Вскоре заговорили и вовсе об упразднении почты в Лебеде, но до этого не дошло, зато учудили реформу почты, новое укрупнение, закрыв добрую половину отделений. Получалось – первый раз укрупнили: из Дальнего, Новоселова и Лебедя оставили один Лебедь, а потом и его добили, хоть и не в лоб, но исподтишка, выкинув из почтовых справочников и лишив самого красивого – имени. Лебедевская почта шла теперь на Лесозаводский, большой поселок на юге района, живший изведением ценнейшего бора.
– Будто кому-то нас разбить, разобщить надо, – рычал Хромых, – доехать нельзя, дак хоть в справочник залезть деревню найти. И это отняли. Хре. Но. Го. Ловые!

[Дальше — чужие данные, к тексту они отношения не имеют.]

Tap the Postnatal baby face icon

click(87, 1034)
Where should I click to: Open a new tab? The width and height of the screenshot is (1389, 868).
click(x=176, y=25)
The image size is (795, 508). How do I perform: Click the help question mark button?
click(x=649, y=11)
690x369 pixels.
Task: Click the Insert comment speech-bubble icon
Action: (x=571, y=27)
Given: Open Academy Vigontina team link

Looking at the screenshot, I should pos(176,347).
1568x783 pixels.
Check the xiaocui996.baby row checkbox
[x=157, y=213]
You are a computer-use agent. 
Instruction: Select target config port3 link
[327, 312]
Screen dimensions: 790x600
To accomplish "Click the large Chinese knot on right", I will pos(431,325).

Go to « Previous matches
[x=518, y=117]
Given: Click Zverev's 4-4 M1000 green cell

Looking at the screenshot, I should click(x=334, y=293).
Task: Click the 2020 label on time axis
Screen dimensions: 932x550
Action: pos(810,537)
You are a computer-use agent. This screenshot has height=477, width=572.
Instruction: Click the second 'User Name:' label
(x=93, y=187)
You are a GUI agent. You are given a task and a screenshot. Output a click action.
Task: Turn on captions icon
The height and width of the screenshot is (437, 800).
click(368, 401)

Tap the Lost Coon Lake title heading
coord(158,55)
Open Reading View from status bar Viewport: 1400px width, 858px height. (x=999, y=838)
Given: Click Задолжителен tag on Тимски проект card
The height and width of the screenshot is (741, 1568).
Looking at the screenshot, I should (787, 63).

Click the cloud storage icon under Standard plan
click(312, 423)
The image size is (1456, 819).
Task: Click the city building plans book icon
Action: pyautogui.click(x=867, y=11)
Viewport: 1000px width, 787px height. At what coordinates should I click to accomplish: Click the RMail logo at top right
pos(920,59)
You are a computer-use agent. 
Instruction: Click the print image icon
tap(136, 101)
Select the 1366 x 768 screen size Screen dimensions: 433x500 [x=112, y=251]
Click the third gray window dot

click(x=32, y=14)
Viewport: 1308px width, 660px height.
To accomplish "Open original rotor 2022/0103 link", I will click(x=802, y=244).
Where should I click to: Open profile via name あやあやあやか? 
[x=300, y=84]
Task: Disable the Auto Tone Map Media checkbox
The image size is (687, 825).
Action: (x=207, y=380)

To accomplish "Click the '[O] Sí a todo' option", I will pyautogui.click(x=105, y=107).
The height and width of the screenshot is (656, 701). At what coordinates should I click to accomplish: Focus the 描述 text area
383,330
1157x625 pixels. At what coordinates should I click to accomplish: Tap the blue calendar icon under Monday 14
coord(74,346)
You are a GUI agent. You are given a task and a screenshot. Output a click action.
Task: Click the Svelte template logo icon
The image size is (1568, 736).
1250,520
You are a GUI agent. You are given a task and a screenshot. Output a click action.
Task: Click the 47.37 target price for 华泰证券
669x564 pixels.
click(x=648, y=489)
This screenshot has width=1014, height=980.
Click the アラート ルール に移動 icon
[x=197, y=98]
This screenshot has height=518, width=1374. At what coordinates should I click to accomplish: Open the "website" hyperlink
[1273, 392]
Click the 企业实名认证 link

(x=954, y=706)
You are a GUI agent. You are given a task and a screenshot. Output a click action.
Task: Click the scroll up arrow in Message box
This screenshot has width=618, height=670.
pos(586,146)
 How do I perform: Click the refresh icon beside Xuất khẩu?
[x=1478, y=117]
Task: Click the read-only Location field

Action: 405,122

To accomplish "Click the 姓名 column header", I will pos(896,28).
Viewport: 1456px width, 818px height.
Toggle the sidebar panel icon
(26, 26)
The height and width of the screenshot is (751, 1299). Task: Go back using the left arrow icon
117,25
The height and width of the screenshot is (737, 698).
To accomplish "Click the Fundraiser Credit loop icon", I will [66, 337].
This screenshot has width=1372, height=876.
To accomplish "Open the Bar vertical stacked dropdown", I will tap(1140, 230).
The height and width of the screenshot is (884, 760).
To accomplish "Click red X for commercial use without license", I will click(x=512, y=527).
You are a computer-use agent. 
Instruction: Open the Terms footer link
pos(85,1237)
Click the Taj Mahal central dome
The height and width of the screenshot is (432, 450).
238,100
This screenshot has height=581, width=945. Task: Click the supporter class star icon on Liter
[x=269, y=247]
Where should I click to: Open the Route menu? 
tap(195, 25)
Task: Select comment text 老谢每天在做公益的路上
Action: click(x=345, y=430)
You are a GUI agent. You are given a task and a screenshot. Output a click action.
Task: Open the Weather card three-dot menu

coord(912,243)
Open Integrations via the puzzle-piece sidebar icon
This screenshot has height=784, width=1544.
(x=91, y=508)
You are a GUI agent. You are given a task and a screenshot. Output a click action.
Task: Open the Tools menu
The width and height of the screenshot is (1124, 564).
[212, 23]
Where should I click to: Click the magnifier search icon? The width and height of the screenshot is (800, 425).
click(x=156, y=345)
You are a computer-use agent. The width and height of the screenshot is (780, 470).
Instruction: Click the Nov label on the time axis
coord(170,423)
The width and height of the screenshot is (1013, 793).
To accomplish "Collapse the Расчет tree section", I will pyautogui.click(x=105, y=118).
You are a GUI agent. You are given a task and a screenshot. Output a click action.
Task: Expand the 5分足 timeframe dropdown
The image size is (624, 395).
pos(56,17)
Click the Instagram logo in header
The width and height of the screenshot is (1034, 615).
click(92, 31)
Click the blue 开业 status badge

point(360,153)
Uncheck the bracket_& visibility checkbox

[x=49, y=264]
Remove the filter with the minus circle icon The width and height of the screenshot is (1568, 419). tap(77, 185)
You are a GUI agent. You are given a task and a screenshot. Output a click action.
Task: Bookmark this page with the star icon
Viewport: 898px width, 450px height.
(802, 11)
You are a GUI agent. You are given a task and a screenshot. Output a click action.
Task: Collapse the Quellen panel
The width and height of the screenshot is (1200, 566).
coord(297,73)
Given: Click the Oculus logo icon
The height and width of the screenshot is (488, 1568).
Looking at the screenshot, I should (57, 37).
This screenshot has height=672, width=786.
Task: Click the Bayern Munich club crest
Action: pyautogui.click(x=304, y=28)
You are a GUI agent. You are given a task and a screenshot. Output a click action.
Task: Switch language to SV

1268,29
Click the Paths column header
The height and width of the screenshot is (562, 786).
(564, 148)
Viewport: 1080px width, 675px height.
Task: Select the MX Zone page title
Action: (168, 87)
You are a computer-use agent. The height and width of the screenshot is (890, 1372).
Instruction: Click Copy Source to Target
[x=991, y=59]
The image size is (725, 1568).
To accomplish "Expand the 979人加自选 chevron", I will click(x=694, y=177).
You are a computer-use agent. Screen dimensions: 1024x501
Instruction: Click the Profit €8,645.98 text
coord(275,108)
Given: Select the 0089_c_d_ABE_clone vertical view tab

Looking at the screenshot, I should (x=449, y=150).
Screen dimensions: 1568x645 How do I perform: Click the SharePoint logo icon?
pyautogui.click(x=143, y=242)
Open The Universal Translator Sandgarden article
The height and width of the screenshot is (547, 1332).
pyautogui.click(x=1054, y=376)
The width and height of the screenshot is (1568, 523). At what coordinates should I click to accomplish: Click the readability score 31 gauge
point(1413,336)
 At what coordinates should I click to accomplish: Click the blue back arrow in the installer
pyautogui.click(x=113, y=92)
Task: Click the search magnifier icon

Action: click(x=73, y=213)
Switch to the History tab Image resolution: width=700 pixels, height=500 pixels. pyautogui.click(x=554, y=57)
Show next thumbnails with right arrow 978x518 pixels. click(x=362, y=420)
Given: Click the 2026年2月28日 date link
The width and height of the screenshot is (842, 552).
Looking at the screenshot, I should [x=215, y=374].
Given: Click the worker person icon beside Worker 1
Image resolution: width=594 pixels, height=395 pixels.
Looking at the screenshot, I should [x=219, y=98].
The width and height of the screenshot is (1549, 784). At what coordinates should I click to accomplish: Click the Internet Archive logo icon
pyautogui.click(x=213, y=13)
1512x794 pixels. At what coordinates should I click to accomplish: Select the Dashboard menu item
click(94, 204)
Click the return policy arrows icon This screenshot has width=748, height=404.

Раньше Енисейская сторона была крепко и надежно перевязана конской поступью, скрипом саней, звоном бубенцов – узелками станков, немноголюдных и как раз таких, чтоб жить, не толкаясь в тайге и на реке, а когда укрупнили, словно повыдергав зубы из ровного ряда, то вышло на сотню верст по одному непомерному поселку, где люди, сидя друг у друга на шее, толпой выхлестывали все живое вокруг. То густо, то пусто зажили. И утеряла жизнь свою скрипучую поступь, став размашистей и жиже, словно каждый удар прогресса сводил на нет веками нажитую прочность, а тяга к этой прочности осталась и как ветер тянула назад, а годы вперед, и все как-то расслоилось, поползло в противоток, как, бывает, облака по небу, и казалось, сама правда незаметно, под шумок, под грохот заводов и рев двигателей, тихой струйкой развернулась и потекла в обратную сторону.
Один старик рассказывал, как еще до войны пошли на яму, где обычно после ледостава рыбачили стерлядь, и выдолбили прорубь в виде креста. Приехавший из Верхне-Имбатска священник освятил воду, и в ней купались люди.